----- Dataset content

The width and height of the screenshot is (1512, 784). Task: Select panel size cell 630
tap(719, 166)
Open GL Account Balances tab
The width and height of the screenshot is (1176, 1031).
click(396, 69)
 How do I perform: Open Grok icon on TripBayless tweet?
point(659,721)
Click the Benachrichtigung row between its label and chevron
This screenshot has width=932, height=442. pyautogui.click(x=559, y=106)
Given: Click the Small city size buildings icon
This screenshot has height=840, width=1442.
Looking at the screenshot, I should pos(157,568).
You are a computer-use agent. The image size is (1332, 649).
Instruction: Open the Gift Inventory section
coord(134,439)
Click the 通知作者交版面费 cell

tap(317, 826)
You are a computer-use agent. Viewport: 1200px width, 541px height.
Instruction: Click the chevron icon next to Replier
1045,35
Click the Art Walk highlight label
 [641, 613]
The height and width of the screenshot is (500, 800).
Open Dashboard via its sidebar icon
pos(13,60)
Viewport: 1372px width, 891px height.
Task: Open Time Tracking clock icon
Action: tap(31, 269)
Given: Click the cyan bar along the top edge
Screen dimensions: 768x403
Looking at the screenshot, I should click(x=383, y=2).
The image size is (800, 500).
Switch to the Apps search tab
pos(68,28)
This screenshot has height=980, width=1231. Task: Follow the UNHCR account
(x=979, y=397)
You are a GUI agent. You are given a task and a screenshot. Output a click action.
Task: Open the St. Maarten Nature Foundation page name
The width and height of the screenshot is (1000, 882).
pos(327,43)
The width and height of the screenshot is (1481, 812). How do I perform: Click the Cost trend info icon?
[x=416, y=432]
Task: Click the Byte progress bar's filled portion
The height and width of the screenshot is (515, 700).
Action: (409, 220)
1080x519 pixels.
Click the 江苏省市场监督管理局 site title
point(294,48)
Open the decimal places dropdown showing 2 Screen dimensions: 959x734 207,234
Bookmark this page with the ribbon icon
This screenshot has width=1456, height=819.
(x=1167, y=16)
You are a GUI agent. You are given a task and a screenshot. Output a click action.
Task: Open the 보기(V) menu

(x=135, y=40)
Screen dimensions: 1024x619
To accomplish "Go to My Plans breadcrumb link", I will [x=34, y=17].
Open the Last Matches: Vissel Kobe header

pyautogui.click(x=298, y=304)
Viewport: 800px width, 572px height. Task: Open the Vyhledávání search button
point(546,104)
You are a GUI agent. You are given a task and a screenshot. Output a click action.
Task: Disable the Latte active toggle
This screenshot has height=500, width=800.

----------

* **How to complete this task**: Repeat the data exactly. Omit nothing.

* **Written solution**:
The width and height of the screenshot is (1512, 784). Task: Select panel size cell 630
tap(719, 166)
Open GL Account Balances tab
The width and height of the screenshot is (1176, 1031).
click(396, 69)
 How do I perform: Open Grok icon on TripBayless tweet?
point(659,721)
Click the Benachrichtigung row between its label and chevron
This screenshot has width=932, height=442. pyautogui.click(x=559, y=106)
Given: Click the Small city size buildings icon
This screenshot has height=840, width=1442.
Looking at the screenshot, I should pos(157,568).
You are a computer-use agent. The image size is (1332, 649).
Instruction: Open the Gift Inventory section
coord(134,439)
Click the 通知作者交版面费 cell

tap(317, 826)
You are a computer-use agent. Viewport: 1200px width, 541px height.
Instruction: Click the chevron icon next to Replier
1045,35
Click the Art Walk highlight label
 [641, 613]
The height and width of the screenshot is (500, 800).
Open Dashboard via its sidebar icon
pos(13,60)
Viewport: 1372px width, 891px height.
Task: Open Time Tracking clock icon
Action: tap(31, 269)
Given: Click the cyan bar along the top edge
Screen dimensions: 768x403
Looking at the screenshot, I should click(x=383, y=2).
The image size is (800, 500).
Switch to the Apps search tab
pos(68,28)
This screenshot has height=980, width=1231. Task: Follow the UNHCR account
(x=979, y=397)
You are a GUI agent. You are given a task and a screenshot. Output a click action.
Task: Open the St. Maarten Nature Foundation page name
The width and height of the screenshot is (1000, 882).
pos(327,43)
The width and height of the screenshot is (1481, 812). How do I perform: Click the Cost trend info icon?
[x=416, y=432]
Task: Click the Byte progress bar's filled portion
The height and width of the screenshot is (515, 700).
Action: (409, 220)
1080x519 pixels.
Click the 江苏省市场监督管理局 site title
point(294,48)
Open the decimal places dropdown showing 2 Screen dimensions: 959x734 207,234
Bookmark this page with the ribbon icon
This screenshot has width=1456, height=819.
(x=1167, y=16)
You are a GUI agent. You are given a task and a screenshot. Output a click action.
Task: Open the 보기(V) menu

(x=135, y=40)
Screen dimensions: 1024x619
To accomplish "Go to My Plans breadcrumb link", I will [x=34, y=17].
Open the Last Matches: Vissel Kobe header

pyautogui.click(x=298, y=304)
Viewport: 800px width, 572px height. Task: Open the Vyhledávání search button
point(546,104)
You are a GUI agent. You are given a task and a screenshot. Output a click action.
Task: Disable the Latte active toggle
This screenshot has height=500, width=800.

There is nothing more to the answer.